在一个或多个实施例中,基于单位数据的指纹值和/或逻辑地址判断单位数据是否已进行重删操作,包括:In one or more embodiments, judging whether the unit data has been deduplicated based on the fingerprint value and/or logical address of the unit data includes:
判断单位数据是否有相应的指纹值及逻辑地址;Determine whether the unit data has a corresponding fingerprint value and logical address;
响应于单位数据有相应的指纹值及逻辑地址,确认单位数据未进行重删操作;以及Confirming that the unit data has not been deduplicated in response to the unit data having a corresponding fingerprint value and logical address; and
响应于单位数据有相应的指纹值且没有相应的逻辑地址,确认单位数据已进行重删操作。In response to the fact that the unit of data has a corresponding fingerprint value but does not have a corresponding logical address, it is confirmed that the unit of data has undergone a deduplication operation.
在一个或多个实施例中,方法还包括:In one or more embodiments, the method also includes:
响应于存在原始元数据,建立包含原始物理地址与单位数据的逻辑地址的映射关系的第二元数据组,并将第二元数据组存放至元数据管理模块。In response to the existence of the original metadata, a second metadata group including the mapping relationship between the original physical address and the logical address of the unit data is established, and the second metadata group is stored in the metadata management module.
在一个或多个实施例中,方法还包括:In one or more embodiments, the method also includes:
响应于将第二元数据组存放至元数据管理模块,将单位数据的逻辑地址置为无效。In response to storing the second metadata group into the metadata management module, invalidate the logical address of the unit data.
在一个或多个实施例中,方法还包括:In one or more embodiments, the method also includes:
响应于将第一元数据和第二元数据组均存放至元数据管理模块,通知垃圾回收模块对单位数据进行垃圾回收。In response to storing both the first metadata and the second metadata group in the metadata management module, the garbage collection module is notified to perform garbage collection on the unit of data.
在一个或多个实施例中,建立包含原始物理地址与单位数据的逻辑地址的映射关系的第二元数据组,包括:In one or more embodiments, establishing the second metadata group including the mapping relationship between the original physical address and the logical address of the unit data includes:
建立包含由原始物理地址指向单位数据的逻辑地址的键值对的元数据,以及包含由单位数据的逻辑地址指向原始物理地址的键值对的元数据。Metadata containing key-value pairs pointing to the logical address of the unit data from the original physical address and metadata containing key-value pairs pointing to the original physical address from the logical address of the unit data are established.
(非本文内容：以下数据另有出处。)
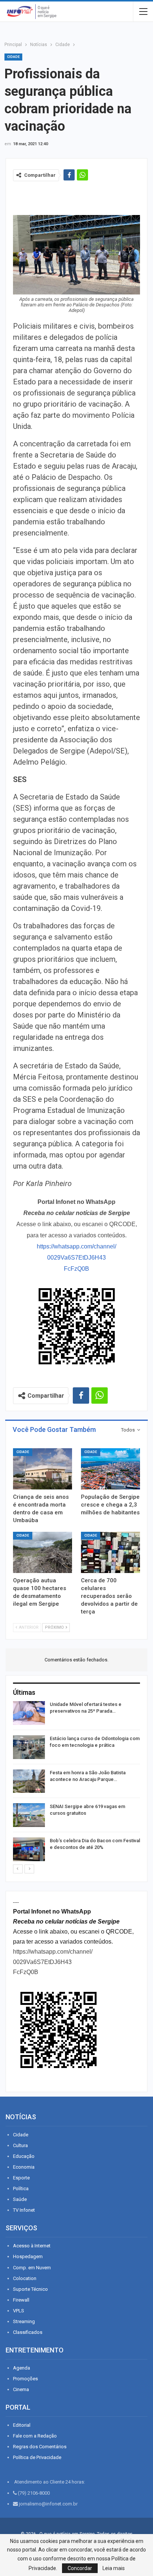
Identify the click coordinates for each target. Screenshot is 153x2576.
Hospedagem (28, 2256)
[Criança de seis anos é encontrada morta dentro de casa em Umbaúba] (42, 1468)
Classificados (27, 2332)
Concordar (80, 2568)
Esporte (21, 2178)
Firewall (21, 2300)
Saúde (20, 2199)
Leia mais (113, 2568)
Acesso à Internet (32, 2245)
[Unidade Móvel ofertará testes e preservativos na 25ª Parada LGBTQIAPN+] (29, 1713)
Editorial (21, 2425)
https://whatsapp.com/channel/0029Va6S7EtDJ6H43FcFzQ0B (76, 1257)
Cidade (13, 57)
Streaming (24, 2321)
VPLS (18, 2310)
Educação (24, 2156)
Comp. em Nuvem (32, 2267)
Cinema (21, 2389)
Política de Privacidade (37, 2457)
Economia (24, 2167)
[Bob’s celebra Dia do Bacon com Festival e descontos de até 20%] (29, 1849)
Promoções (25, 2378)
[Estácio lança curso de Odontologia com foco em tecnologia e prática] (29, 1747)
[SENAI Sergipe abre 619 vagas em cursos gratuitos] (29, 1815)
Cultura (20, 2145)
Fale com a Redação (35, 2436)
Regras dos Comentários (39, 2446)
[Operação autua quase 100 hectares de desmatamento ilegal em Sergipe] (42, 1552)
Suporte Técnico (30, 2289)
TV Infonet (24, 2210)
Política (21, 2188)
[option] (76, 1782)
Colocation (24, 2278)
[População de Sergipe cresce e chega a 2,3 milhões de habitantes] (110, 1468)
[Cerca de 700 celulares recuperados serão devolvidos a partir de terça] (110, 1552)
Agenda (21, 2368)
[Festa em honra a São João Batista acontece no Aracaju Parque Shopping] (29, 1781)
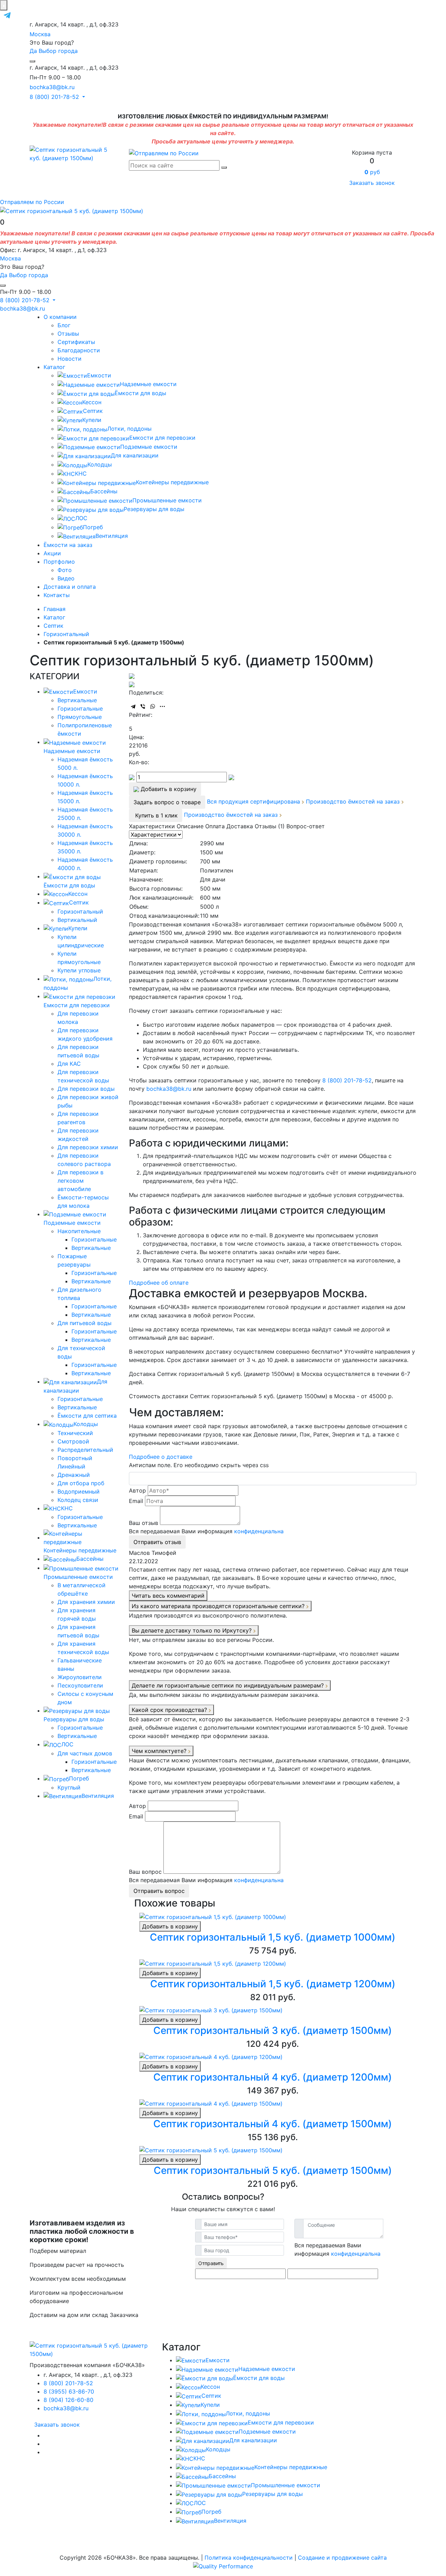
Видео (66, 578)
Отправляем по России (32, 201)
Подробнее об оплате (159, 1282)
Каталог (54, 366)
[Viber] (143, 706)
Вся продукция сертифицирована (254, 801)
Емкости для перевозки (162, 437)
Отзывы (68, 333)
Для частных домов (84, 1753)
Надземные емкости (148, 384)
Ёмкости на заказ (68, 544)
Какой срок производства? (170, 1709)
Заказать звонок (372, 182)
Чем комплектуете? (160, 1750)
在一个或多个实施例中,方法还包括:In one or more embodiments, the method also includes:
响应于不存在原始元数据,建立包含单位数据的指纹值及其物理地址的映射关系的第三元数据,并建立包含单位数据的逻辑地址及其物理地址的映射关系的第四元数据,并将第三元数据和第四元数据存放至元数据管理模块。In response to the absence of original metadata, establishing third metadata including a mapping relationship between the fingerprint value of the unit data and its physical address, and establishing fourth metadata including a mapping relationship between the logical address of the unit data and its physical address, and The third metadata and the fourth metadata are stored in the metadata management module.
本申请的另一方面,还提供了一种数据重删系统,包括:Another aspect of the present application also provides a data deduplication system, including:
存储空间判断模块,配置用于响应于主机放弃重删数据的操作并将以粒度为单位的数据写入硬盘,计算数据的指纹值,且将数据的指纹值及其逻辑地址写入硬盘,并判断硬盘中被占用的存储空间是否达到预设阈值;The storage space judging module is configured to respond to the host giving up the deduplication data operation and write the data in the unit of granularity to the hard disk, calculate the fingerprint value of the data, and write the fingerprint value and its logical address of the data into the hard disk, and Determine whether the occupied storage space in the hard disk reaches a preset threshold;
重删判断模块,配置用于响应于被占用的存储空间达到预设阈值,从硬盘获取单位数据,并基于单位数据的指纹值和/或逻辑地址判断单位数据是否已进行重删操作;The deduplication judging module is configured to obtain the unit data from the hard disk in response to the occupied storage space reaching a preset threshold, and judge whether the unit data has been deduplicated based on the fingerprint value and/or logical address of the unit data;
原始元数据查询模块,配置用于响应于单位数据未进行重删操作,获取单位数据的指纹值,并通过元数据管理模块查询是否存在包含与单位数据的指纹值存在映射关系的原始物理地址的原始元数据;以及The original metadata query module is configured to obtain the fingerprint value of the unit data in response to the fact that the unit data has not been deduplicated, and query whether there is an original physical address that has a mapping relationship with the fingerprint value of the unit data through the metadata management module. raw metadata; and
数据重删模块,配置用于响应于存在原始元数据,建立包含原始物理地址与单位数据的指纹值的映射关系的第一元数据,并将第一元数据存放至元数据管理模块以进行单位数据的重删操作。The data deduplication module is configured to, in response to the existence of the original metadata, establish the first metadata including the mapping relationship between the original physical address and the fingerprint value of the unit data, and store the first metadata in the metadata management module for unit data Data deduplication operation.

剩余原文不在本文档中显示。